We are doing it wrong: nightmares and the criminal justice system

by

About Isaac 

Isaac Bryan is a second year Masters of Public Policy Candidate in the Luskin School of Public Affairs. He studies public safety and criminal justice policy, and has worked on projects with the U.S. Department of Justice, ACLU, Children’s Defense Fund and National Center for Youth Law. He currently serves as a Bohnett Policy Fellow in Los Angeles Mayor Eric Garcetti’s Office of Reentry.

Transcript

I don’t sleep very well.

I often find myself having nightmares. Sometimes they are irrational, full of fantasy. And other times they are so real, so vivid, that I have to lay motionless for a few moments before I can contemplate falling back to sleep.

It’s been like that for me since I was a child. Eight of my siblings and I represent the discarded, the forgotten, society’s blindspot. We’re the diaspora of the American child welfare system.

Some of us were conceived in unspeakable violence, others abused since birth, neglected, malnourished, and all eventually adopted one at a time into the Bryant family. Growing up, we collectively longed for the days where we could escape the darkness of our origins and move into the light of the dreams we aspired to chase.

When I was a kid, and I used to have nightmares, I used to open my fearful eyes and looking down upon me would be my older brother. His unwavering support always helped me transition from pain back to peace.

One night I asked him, “Big brother, why do you always stay up with me when I’m having a nightmare?” He looked at me and he said, “It’s my duty to. It’s my responsibility. It’s wrong for me to sleep peacefully knowing that you are unable to do the same.”

The deeper meaning behind his words has stayed with me ever since. In fact, it’s become a critical lens by which I evaluate, critique, and design public policy.

The criminal justice system is a nightmare. I know this far too well.

I’ve been published as an academic scholar. I’ve advised policymakers. I’ve written legislation. I’ve been interviewed as an expert. But more importantly — most importantly — I remember.

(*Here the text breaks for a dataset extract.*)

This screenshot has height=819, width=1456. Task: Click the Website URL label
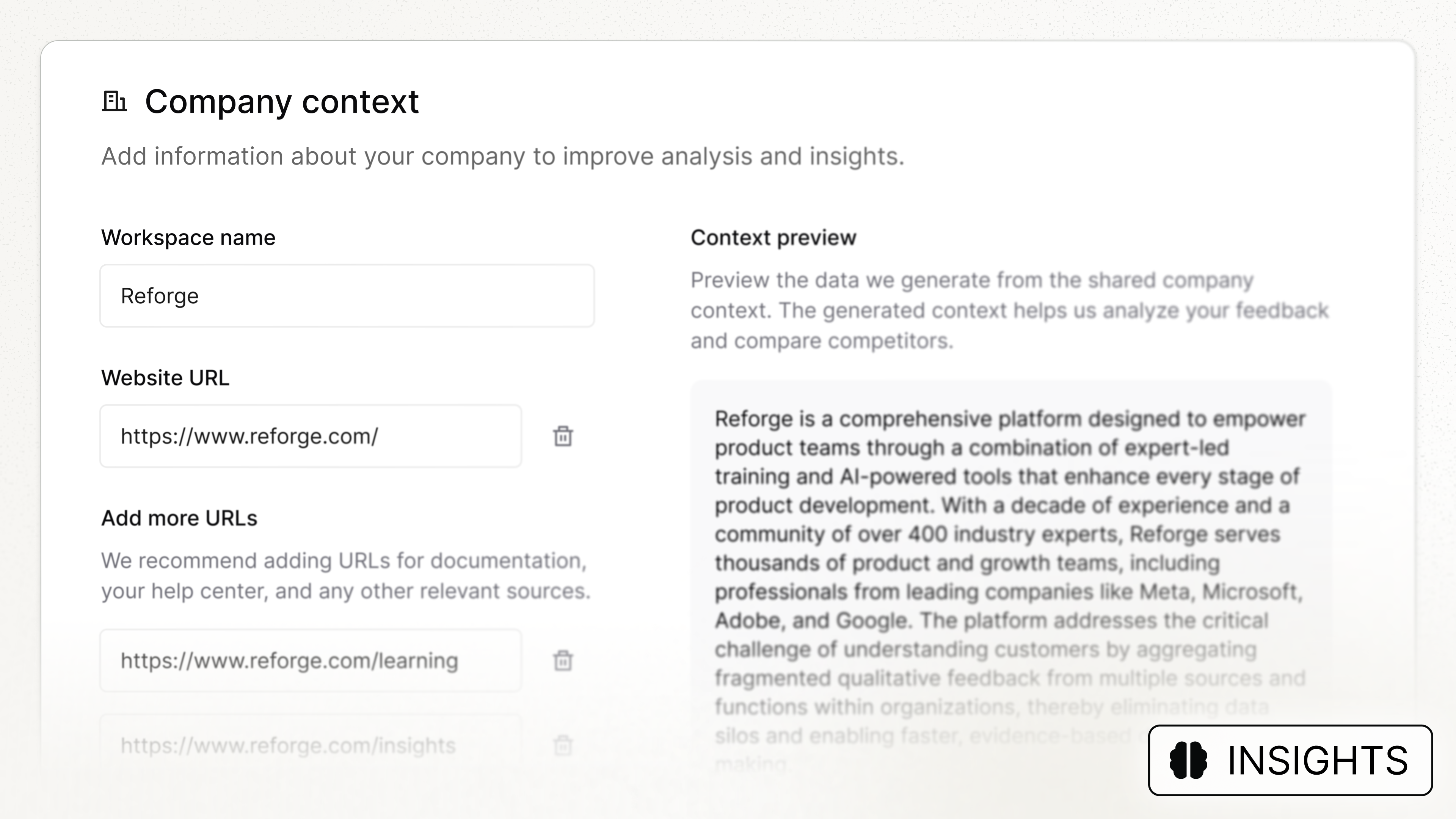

I remember the day one of my brothers came home from a juvenile detention center. I remember the day one of my brothers was sentenced to jail time. I remember the day one of my brothers was sentenced to prison. I remember that Christmas Eve looking at my brother, my hand pressed against the thick glass, my soul crying, my eyes unable to do the same because in this country black men aren’t allowed to cry.

The culmination of these personal and professional experiences have left in me a resounding perpetual thought: We. Must. Do. Better.

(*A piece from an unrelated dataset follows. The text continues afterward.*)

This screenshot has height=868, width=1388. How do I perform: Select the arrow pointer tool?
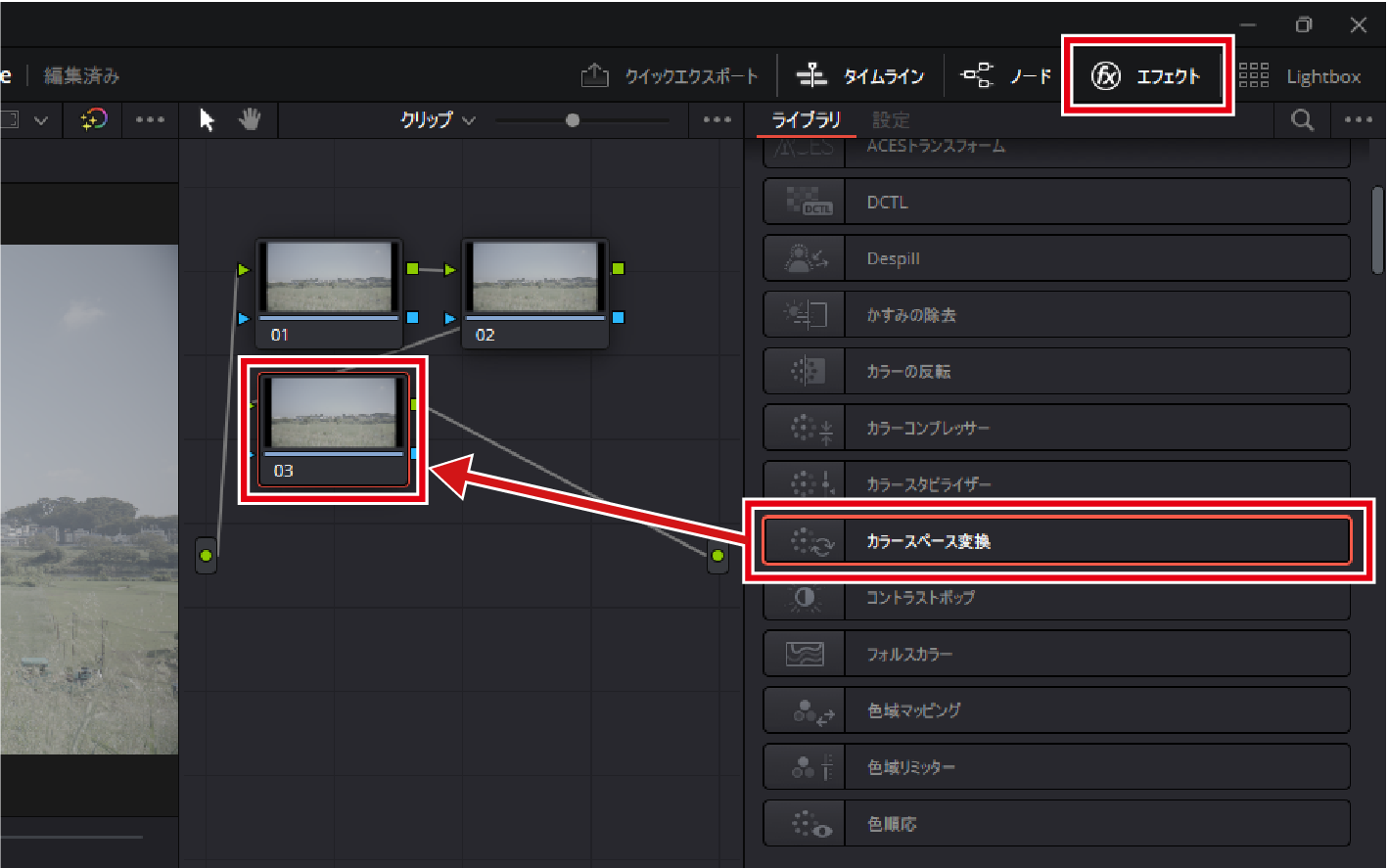pos(207,120)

Nationally, 2.2 million people are incarcerated at this very moment, a rate far and away exceeding all other industrialized nations. In my home state of California, we have compromised pieces of our humanity in the name of fear.

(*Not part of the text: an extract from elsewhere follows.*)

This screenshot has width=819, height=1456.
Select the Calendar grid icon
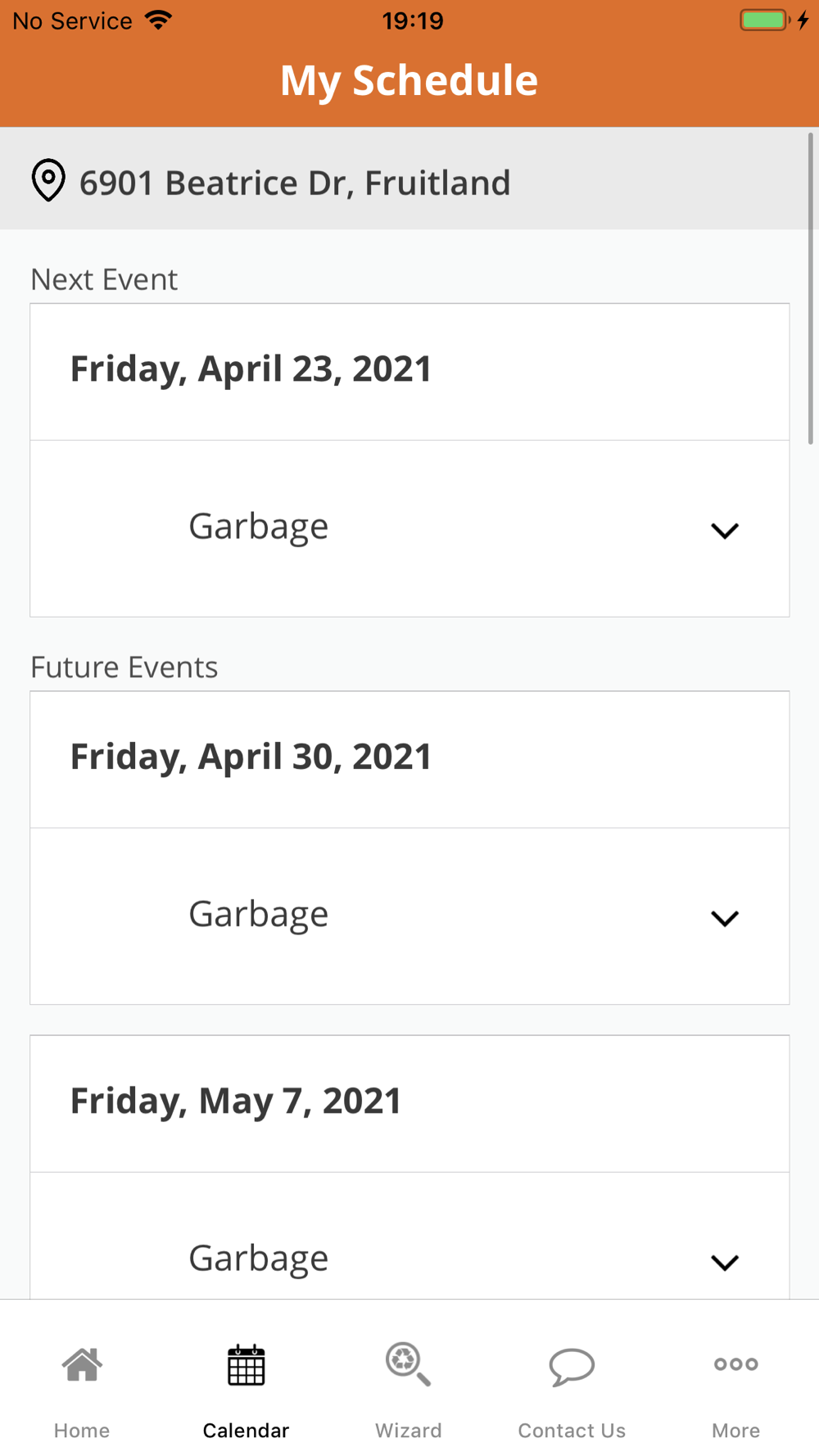click(246, 1365)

In a 20-year span beginning in 1980, we built 22 prisons and only one University of California institution of higher learning. We spend $75,000 a year to incarcerate individuals and 11 billion dollars annually in state corrections expenditures.

Money I would argue would be better used to improve public safety if it were invested in affordable housing, homelessness prevention, reentry efforts. Imagine for a second if we diverted 11 billion dollars to early childhood education. How might that impact our society?

Still, there is one facet of the criminal justice system that is especially inequitable: our money bail system. The money bail system exacerbates poverty. It bifurcates freedom: those who can afford it, and those who can’t.

It’s really simple how it works: if you are rich, and you are alleged to commit a crime, you can pay your bill in full to the courts and have it returned to you at the conclusion of your court proceedings.

And if you are poor, you don’t have that option and you are left with two alternatives. The first: you can pay a percentage of your total bail in the form of a non-refundable bail bond deposit. And the other, more common for the least of us: you remain incarcerated pre-trial having never been convicted of any wrongdoing.

I firmly believe that if we know the injustices of the criminal justice system, we are called to move. Called to act. To look at what we’re doing and redesign, reform, abolish if need be.

As part of my work for the Mayor of Los Angeles I was fortunate to tour Lancaster State Prison a few months ago. With the artist, the activist, Common. And while we toured that prison yard, we looked at each other and I was hit with a deep, deep sense of responsibility. A black man free to walk around the yard, the guards moving when I asked them to.

And as he performed that night in front of the crowd, thousands in attendance, I looked around and I didn’t see inmates. I saw people. I saw human beings worthy of love, compassion, forgiveness. I saw my brothers.

The criminal justice system is a complicated social phenomenon. But in our efforts to improve society, to head towards the ideal, we must never compromise pieces of our humanity. We have to remember our solemn duty: to fight for justice, to combat injustice.

And like my big brother taught me so many years ago, with so many suffering from nightmares all around us, those of us who have the option to sleep peacefully have the duty to remain woke until we are all free to chase the dreams we aspired as children. Thank you.